If Tollea/Naja embody splits between unwitting savior and gleeful murderer, between skeptic and religious zealot, between, simply, nice and mean, they are also divided by strength and weakness, for nothing Tollea specifically does, short of show up on Cobra Island against her will, actually contributes to Naja's downfall. Theirs is not simple a dichotomy of good and evil, but of will and circumstance, too. The high priestess even causes her own death as she backs over the unlikely balcony wielding a spear in Tollea's direction, a blurred defensive/offensive posture. To complete the proper opposition of forces, Naja's bloody dictatorship does not give way to benevolent rule by her twin, but dissolves into off-screen anarchy: in the coda, Tollea flees the throne to return to her man, leaving Cobra Island with no leadership.

Like the omnipresent Fire Mountain, the pliable rock walls, and the mutable courtyard space, which all bend to the necessity of situation, the populace of Cobra Woman's world find themselves shuttled from location to location by means none can explain.

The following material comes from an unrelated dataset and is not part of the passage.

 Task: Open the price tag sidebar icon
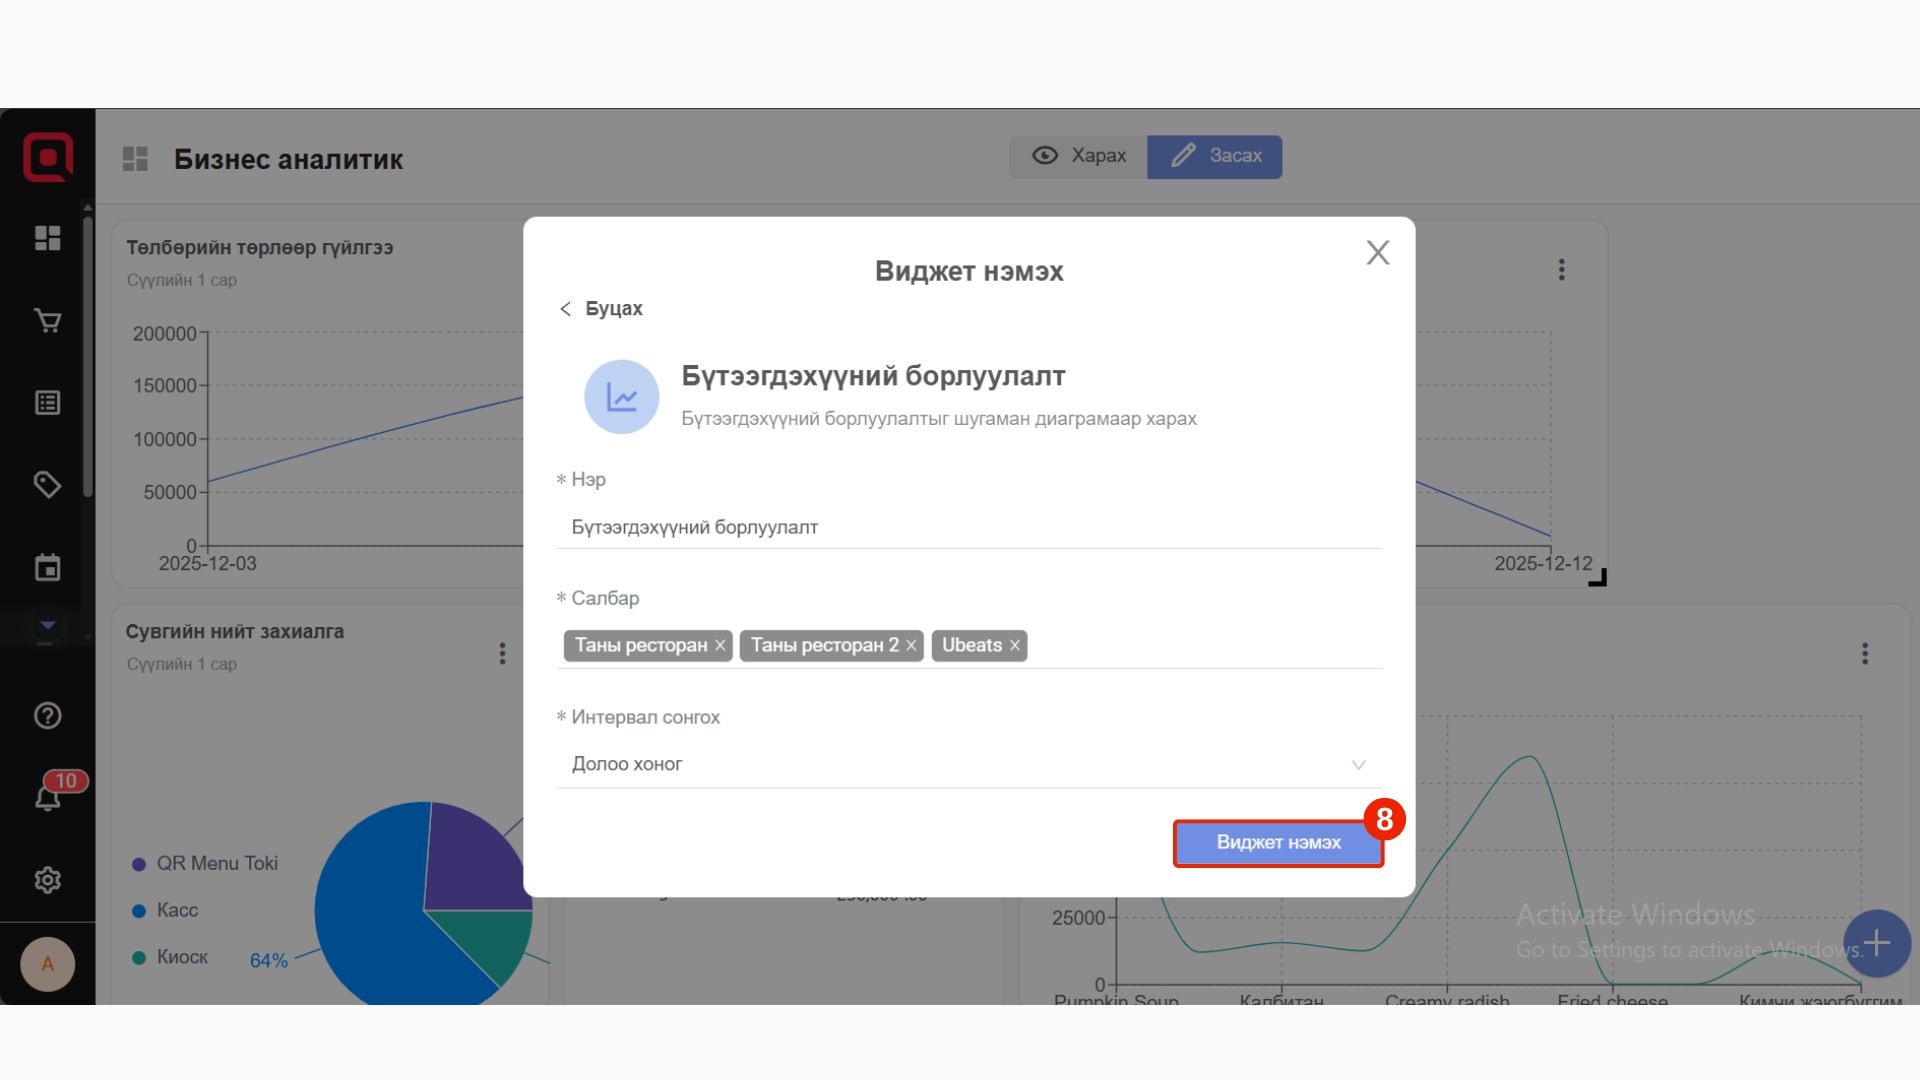(x=47, y=485)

Kado arrives with much effort and swinging from ledges at precisely the correct dungeon window where Ramu is being imprisoned, though there is no way to identify the chamber from outside the palace. The entire plot hinges on the backstory conceit that infant Tollea was smuggled off Cobra Island aboard MacDonald's boat, when he chanced to visit the island at the same time the baby was supposed to be put to death. But the tale goes that MacDonald was knocked unconscious and woke up on his vessel with the Cobranian stowaway. Who placed her there, when, and why are subjects never broached. Ramu steals the robes of High Priest Martok (Edgar Barrier), and walks undetected past palace guards, but how he locates Naja's quarters in the vast building cannot be known. Friendly chimp Koko materializes inexplicably on Cobra Island, but the tale of her journey from India by separate means from the Hava/Tollea and Ramu/Kado boats is never to be told. Duty calls, and so: there they are, just as one may look up anywhere on Cobra Island, and see Fire Mountain, smoldering against the blue sky. There it is.


The Mountain

Here then is Cobra Woman as the genre theorist's perfect text, in which characters' movements, the shape of the universe, and order of events to not stem from internal motivation of free-willed characters, but are at the mercy of the unyielding dictates of external story, diamond hard, immobile in place, before the players took the stage. Why do they keep coming? How can so many continue to arrive on the rocky shores of this forbidden, secret home to a lost civilization? Cobra Island draws all fish into its golden net. There is no resisting its irrational pull.